People are reluctant to turn their heating on as they struggle to cope with inflated petrol, housing and utilities costs, the Springvale Benevolent Society says.
The society is this week launching a blanket drive, urging Greater Dandenong residents to donate clean blankets or travel rugs so that the city’s most disadvantaged residents will be able to keep warm this winter. Springvale Benevolent Society president Wes Eggleston said the society was inundated with emergency aid requests from families struggling to keep their heads above the water.
Mr Eggleston said newly-settled families, such as Sudanese refugees, were included in the mix, as rental prices soared in Greater Dandenong.
“I’ve camped out some nights when it has been cold, as a kid, and I understand how you can feel the cold at night. It can take a while to warm up, and people shouldn’t have to go home to a freezer. It could have adverse effects on their health,” Mr Eggleston said.
Keysborough Ward councillor Roz Blades, a volunteer with the Springvale Benevolent Society, said blankets were the most cost effective method of keeping warm.

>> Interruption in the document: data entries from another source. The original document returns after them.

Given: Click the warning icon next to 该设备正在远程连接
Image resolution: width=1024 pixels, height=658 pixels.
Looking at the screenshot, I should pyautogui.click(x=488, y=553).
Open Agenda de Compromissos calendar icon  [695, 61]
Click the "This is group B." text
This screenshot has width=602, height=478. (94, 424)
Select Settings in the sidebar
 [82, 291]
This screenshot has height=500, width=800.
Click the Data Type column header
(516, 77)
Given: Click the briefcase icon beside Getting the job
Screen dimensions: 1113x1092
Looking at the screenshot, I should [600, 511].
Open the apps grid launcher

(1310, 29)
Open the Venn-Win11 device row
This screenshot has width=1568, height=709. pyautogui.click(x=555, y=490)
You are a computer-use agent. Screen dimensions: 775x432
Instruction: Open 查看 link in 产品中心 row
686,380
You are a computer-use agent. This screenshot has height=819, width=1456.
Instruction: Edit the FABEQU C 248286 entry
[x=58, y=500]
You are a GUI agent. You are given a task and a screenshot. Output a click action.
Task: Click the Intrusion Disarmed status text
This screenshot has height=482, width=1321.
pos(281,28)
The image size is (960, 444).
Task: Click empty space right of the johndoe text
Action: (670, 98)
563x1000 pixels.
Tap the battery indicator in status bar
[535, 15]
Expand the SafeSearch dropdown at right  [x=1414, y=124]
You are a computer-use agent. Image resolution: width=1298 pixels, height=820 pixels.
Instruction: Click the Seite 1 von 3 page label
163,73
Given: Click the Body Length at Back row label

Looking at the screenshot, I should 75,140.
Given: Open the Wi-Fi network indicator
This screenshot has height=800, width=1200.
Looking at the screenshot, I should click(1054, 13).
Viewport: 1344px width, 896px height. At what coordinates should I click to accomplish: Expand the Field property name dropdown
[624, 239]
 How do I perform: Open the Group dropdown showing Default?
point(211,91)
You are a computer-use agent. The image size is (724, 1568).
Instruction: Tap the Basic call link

But she urged residents keen to donate that the blankets should be clean and usable.
“It’s very cold and the situation is now, we’re finding that people – including your normal families – can’t pay their bills because they are too high, and they haven’t got any money,” Cr Blades said.
“If you’ve got a little plug-in electric heater, then you may not use it because it is too expensive.
“That applies to one bedroom flats, or caravans, which are small and don’t necessarily have in-built gas heating.”
Meanwhile, Cr Blades has asked that residents donate items such as food to other aid agencies within the city to help relieve the workload on the volunteer-run benevolent society.
She said community aid groups such as Keysborough’s Church of Resurrection were running food drives that would receive any non-perishable food stuffs such as baked beans or tinned spaghetti.
Cr Blades urged residents to make one purchase per week, during their grocery shopping, and fill a bag with goods over a series of weeks, that could be donated to food drives across the city.